▸ **Your instructions**
Copy out again, word for word, the material below, starting with the line that contains "Sort by the Name column header" and going on through the last line of the material.

*** Input records ***

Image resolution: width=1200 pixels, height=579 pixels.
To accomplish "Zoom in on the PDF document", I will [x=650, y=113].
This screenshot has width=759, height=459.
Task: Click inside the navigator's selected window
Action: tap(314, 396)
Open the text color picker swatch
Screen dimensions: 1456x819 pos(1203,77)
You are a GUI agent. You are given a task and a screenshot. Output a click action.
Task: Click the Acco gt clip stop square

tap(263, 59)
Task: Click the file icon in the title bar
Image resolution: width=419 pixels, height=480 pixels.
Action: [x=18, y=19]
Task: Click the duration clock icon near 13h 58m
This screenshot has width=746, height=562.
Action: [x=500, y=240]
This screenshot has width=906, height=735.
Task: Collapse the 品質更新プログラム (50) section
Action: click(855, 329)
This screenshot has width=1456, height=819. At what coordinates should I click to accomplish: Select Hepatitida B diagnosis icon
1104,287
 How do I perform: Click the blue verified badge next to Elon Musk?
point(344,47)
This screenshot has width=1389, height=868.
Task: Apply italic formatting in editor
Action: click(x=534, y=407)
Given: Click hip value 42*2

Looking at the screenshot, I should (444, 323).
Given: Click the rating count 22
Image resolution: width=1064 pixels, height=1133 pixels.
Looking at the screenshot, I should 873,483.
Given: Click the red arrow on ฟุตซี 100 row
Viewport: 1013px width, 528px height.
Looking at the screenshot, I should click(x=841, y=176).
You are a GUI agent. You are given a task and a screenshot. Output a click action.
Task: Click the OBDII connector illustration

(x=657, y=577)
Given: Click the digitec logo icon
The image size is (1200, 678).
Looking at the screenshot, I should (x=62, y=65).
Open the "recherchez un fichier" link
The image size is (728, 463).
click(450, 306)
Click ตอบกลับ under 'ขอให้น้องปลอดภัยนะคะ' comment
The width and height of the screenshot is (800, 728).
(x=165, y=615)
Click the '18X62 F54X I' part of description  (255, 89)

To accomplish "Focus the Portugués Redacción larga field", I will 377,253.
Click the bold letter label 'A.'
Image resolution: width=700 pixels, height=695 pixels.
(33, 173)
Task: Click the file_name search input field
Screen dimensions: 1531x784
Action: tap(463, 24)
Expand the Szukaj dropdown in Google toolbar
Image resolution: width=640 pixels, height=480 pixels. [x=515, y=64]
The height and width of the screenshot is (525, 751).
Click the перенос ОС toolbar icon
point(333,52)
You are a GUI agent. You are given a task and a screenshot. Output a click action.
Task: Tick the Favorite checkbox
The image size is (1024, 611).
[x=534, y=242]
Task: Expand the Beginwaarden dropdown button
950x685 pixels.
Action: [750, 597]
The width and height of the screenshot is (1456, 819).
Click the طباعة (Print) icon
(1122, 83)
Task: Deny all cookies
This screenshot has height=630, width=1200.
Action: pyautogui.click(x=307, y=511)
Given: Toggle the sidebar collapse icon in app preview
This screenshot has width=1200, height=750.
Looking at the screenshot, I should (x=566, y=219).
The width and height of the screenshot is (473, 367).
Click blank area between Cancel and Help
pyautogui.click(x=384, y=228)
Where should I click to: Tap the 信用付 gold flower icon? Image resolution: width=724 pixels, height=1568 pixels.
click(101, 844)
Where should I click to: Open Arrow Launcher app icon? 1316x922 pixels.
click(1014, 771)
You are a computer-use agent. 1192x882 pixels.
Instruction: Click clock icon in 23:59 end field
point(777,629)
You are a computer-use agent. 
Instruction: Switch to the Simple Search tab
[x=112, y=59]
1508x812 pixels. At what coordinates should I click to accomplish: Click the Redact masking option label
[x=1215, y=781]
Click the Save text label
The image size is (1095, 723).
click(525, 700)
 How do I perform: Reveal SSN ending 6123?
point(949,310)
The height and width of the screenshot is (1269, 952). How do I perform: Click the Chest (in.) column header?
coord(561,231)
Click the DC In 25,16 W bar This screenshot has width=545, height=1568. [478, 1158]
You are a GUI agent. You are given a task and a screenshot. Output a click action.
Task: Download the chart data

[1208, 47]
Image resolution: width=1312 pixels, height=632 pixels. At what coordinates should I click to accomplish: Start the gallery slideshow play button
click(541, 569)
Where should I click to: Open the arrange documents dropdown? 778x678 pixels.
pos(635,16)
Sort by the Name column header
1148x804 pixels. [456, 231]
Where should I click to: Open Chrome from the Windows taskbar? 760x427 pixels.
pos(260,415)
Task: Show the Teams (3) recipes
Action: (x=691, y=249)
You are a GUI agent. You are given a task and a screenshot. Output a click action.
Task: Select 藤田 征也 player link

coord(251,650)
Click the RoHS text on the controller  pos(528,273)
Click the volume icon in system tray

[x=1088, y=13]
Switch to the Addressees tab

***

▸ **Output of the exercise**
Sort by the Name column header
1148x804 pixels. [456, 231]
Where should I click to: Open Chrome from the Windows taskbar? 760x427 pixels.
pos(260,415)
Task: Show the Teams (3) recipes
Action: (x=691, y=249)
You are a GUI agent. You are given a task and a screenshot. Output a click action.
Task: Select 藤田 征也 player link

coord(251,650)
Click the RoHS text on the controller  pos(528,273)
Click the volume icon in system tray

[x=1088, y=13]
Switch to the Addressees tab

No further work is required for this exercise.